Ieri ActionAid Italia insieme a Amnesty International Italia ha sottolineato come il vertice potesse essere un’occasione importante per riconoscere che le migrazioni richiedono un’attenzione particolare e vadano percepite come risorsa in un Paese sempre più anziano, come il nostro.
Quello che esce dal vertice di ieri non sembra presagire nulla di buono. Soprattutto perchè tali provvedimenti non sono accompagnati da questioni che per ActionAid risultano imprescindibili:
1. La richiesta agli Stati europei di promuovere e proteggere i diritti umani dei migranti creando la sola via possibile e cioè l’apertura di corridoi umanitari e di canali di ingresso legale, unico antidoto all’azione dei trafficanti.
2. Il superamento del Regolamento di Dublino – che è stato paventato nel vertice – deve essere garantito e non subordinato alla diminuzione degli arrivi dalla rotta del Mediterraneo centrale, affinchè sia possibile una distribuzione dei migranti tra gli Stati Membri, per assicurare il diritto a una vita dignitosa e il rispetto dei diritti di richiedenti e titolari di protezione internazionale.
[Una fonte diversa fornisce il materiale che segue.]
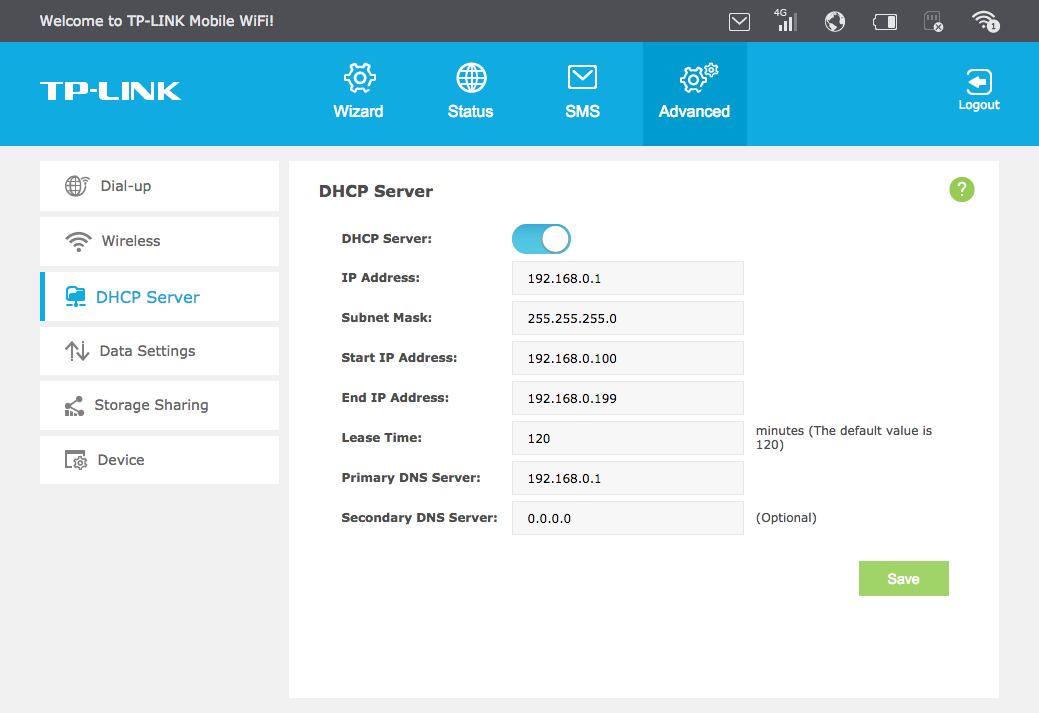Click the envelope message icon in status bar
The image size is (1039, 713).
tap(739, 21)
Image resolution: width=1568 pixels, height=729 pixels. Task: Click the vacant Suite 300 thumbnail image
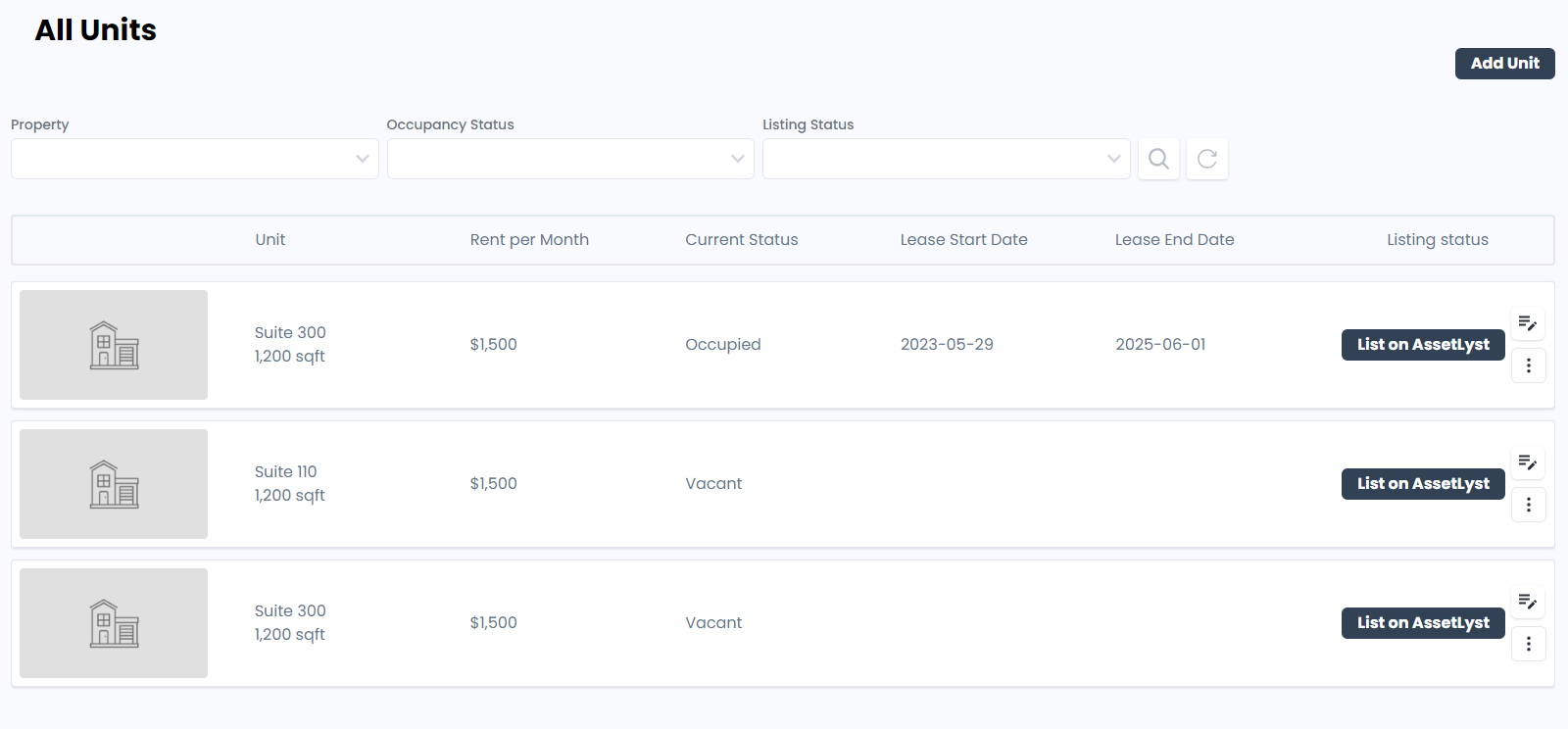(x=114, y=623)
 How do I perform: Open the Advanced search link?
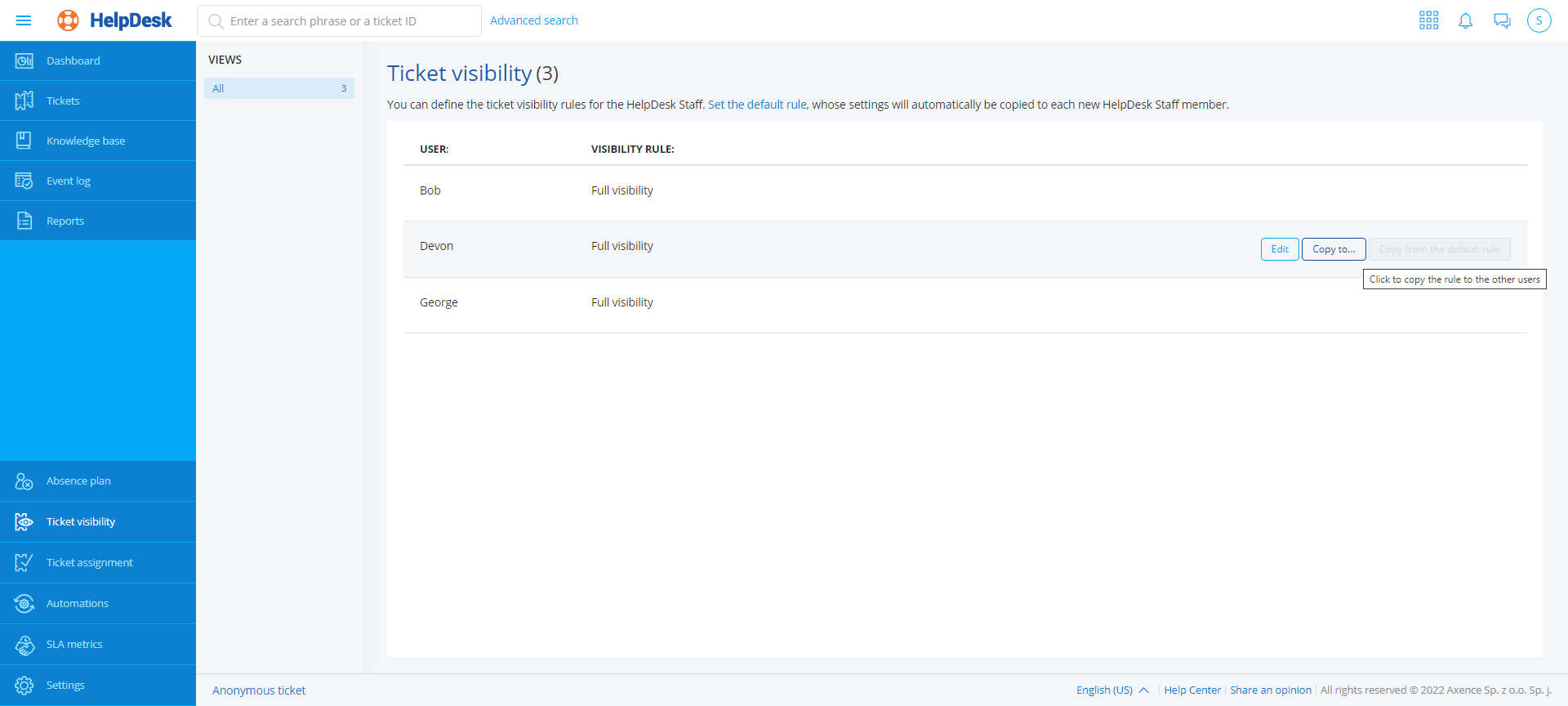pos(533,20)
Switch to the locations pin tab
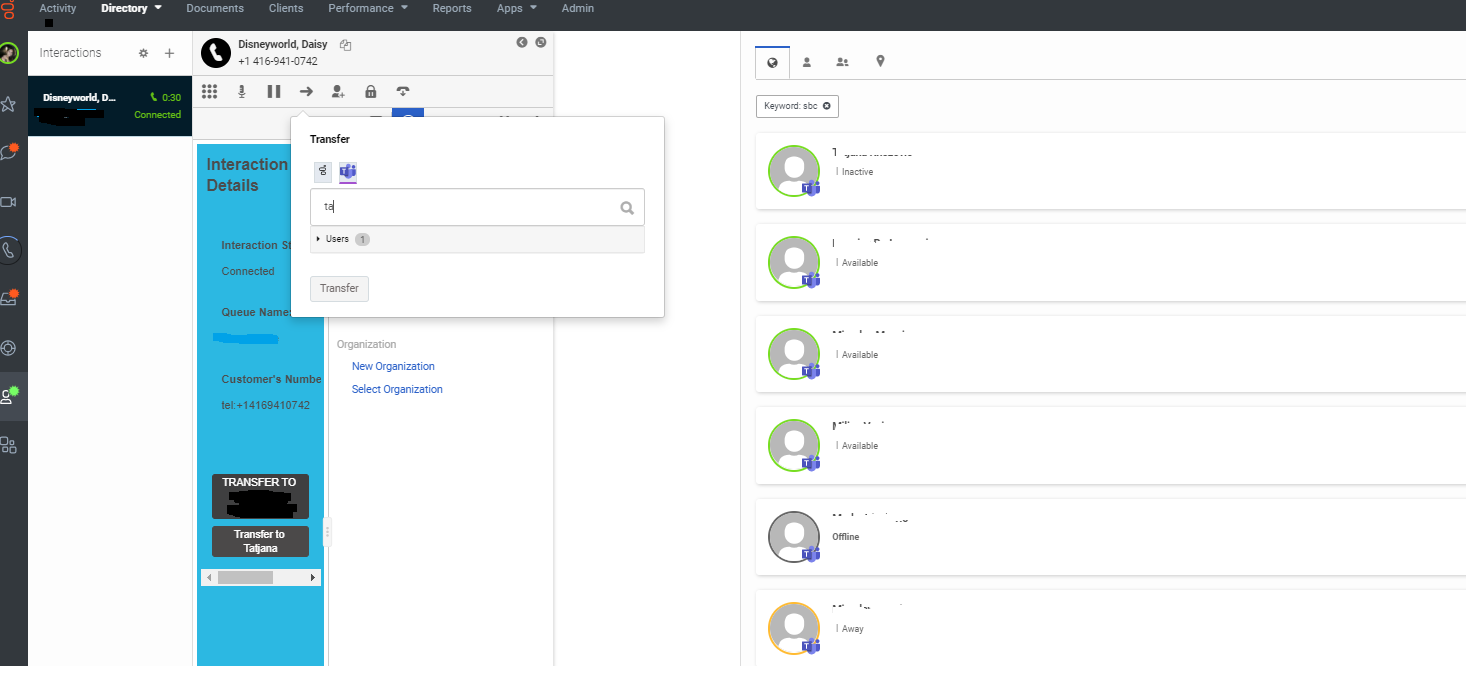The width and height of the screenshot is (1466, 683). [880, 62]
3. Mettere a disposizione risorse aggiuntive per consentire di vigilare in maniera indipendente sul rispetto dei diritti umani negli Stati del Nord Africa, inclusa la Libia, invece e prima di delegare loro soccorsi e controllo delle frontiere.
4. Dichiarazioni diverse, in primis dal nostro governo, che non facciano il gioco di quanti animano l’attuale dibattito inseguendo populismo e in alcuni casi dando spazio al razzismo.
Le derive populiste trovano terreno fertile quando le risposte delle istituzioni sono incerte e le dichiarazioni pubbliche lasciano spazio a dubbi sui fatti, sui ruoli e sulle responsabilità degli Stati così come di altri attori.
È sempre più urgente un ritorno ai valori costituzionali, civili, etici e morali fondanti il nostro Paese e l’Unione Europea.
Il rischio sempre più reale è che il nostro Paese e l’Europa avallino le possibili violazioni dei diritti umani commesse oggi in Turchia, in Libia e domani chissà dove, senza chiedersi poi quali siano le condizioni dei migranti e che fine davvero facciano le migliaia di persone che non si vogliono nei nostri Paesi e che non si vuole più nemmeno vedere nel Mar Mediterraneo.
Persone che hanno gli stessi desideri che abbiamo tutti noi. E quindi che hanno diritti che vanno rispettati.
Respingere, bloccare, rimandare indietro in nome di cosa? Sicurezza? Paura? Mancanza di coraggio?
Non si può fare sacrificando diritti e principi democratici.